The chainsaws began buzzing in Cooks Hill on Wednesday morning as work to remove several large fig trees began in Council Street.
The tree removal, expected to continue until the end of this week, is part of Newcastle City Council’s upgrades to the road, which intersects with Darby Street.
A council statement on Wednesday morning said the trees had strangled underground drains, buckled footpaths and blocked stormwater from being released into the harbour.
The statement also noted that 17 new trees, including Crepe Myrtle, Callery Pear and Black Gum, would replace the figs.
As part of street upgrade program, council plans to replace drains and improve footpaths, roadway and kerbs and gutters.
Council CEO Jeremy Bath said he appreciated the “sense of place” that Cooks Hill residents had in relation to the fig trees and the canopy they created over the street.
"Unfortunately we have to remove the figs to deliver the rehabilitation of ageing water, drainage, utility, road and footpath infrastructure," Mr Bath said.
"Also, fig trees make much better park trees than they do street trees.
“Their shallow but wide root systems choke drains, raise footpaths and cause foreseeable and unacceptable risk to people and property, which we need to mitigate.
"We will replace the figs with street trees that are much better suited to the Council Street environment, and the final outcome will be a completely new streetscape with better amenity for all."

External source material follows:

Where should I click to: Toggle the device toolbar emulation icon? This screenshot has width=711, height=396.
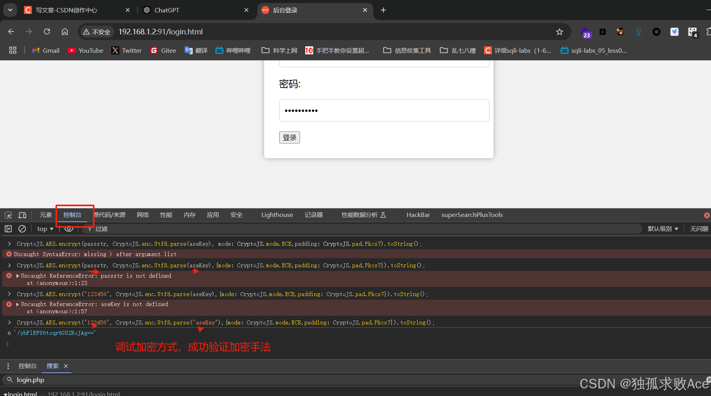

Council Street resident Phil McKnight told the Newcastle Herald this week that many residents understood the trees had caused problems, but many had hoped at least a few of them would be spared.

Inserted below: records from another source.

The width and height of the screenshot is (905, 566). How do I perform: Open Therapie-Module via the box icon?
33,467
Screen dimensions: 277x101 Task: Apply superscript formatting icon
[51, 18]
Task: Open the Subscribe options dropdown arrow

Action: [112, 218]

He said on Wednesday he had watched the trees being cut down, close-up from his home.
“It is a very loud, aggressive and confronting experience to watch these grand old pieces of history destroyed,” Mr McKnight said.
“Whilst it is sad to see them taken down, I find it particularly galling that Newcastle City Council can destroy one of the last pieces of green canopy in the inner city and intend to replace these trees with poor substitutes.
“Council representatives have stated that one benefit of removing the trees will be to create more parking spaces in a suburb which has already become a parking lot.
“All this without the consent of local residents.”
Coincidentally, the work began in Council Street one day after the sixth anniversary of the felling of the Laman Street figs which, at the time, sparked outrage in some parts of the community and angry protests.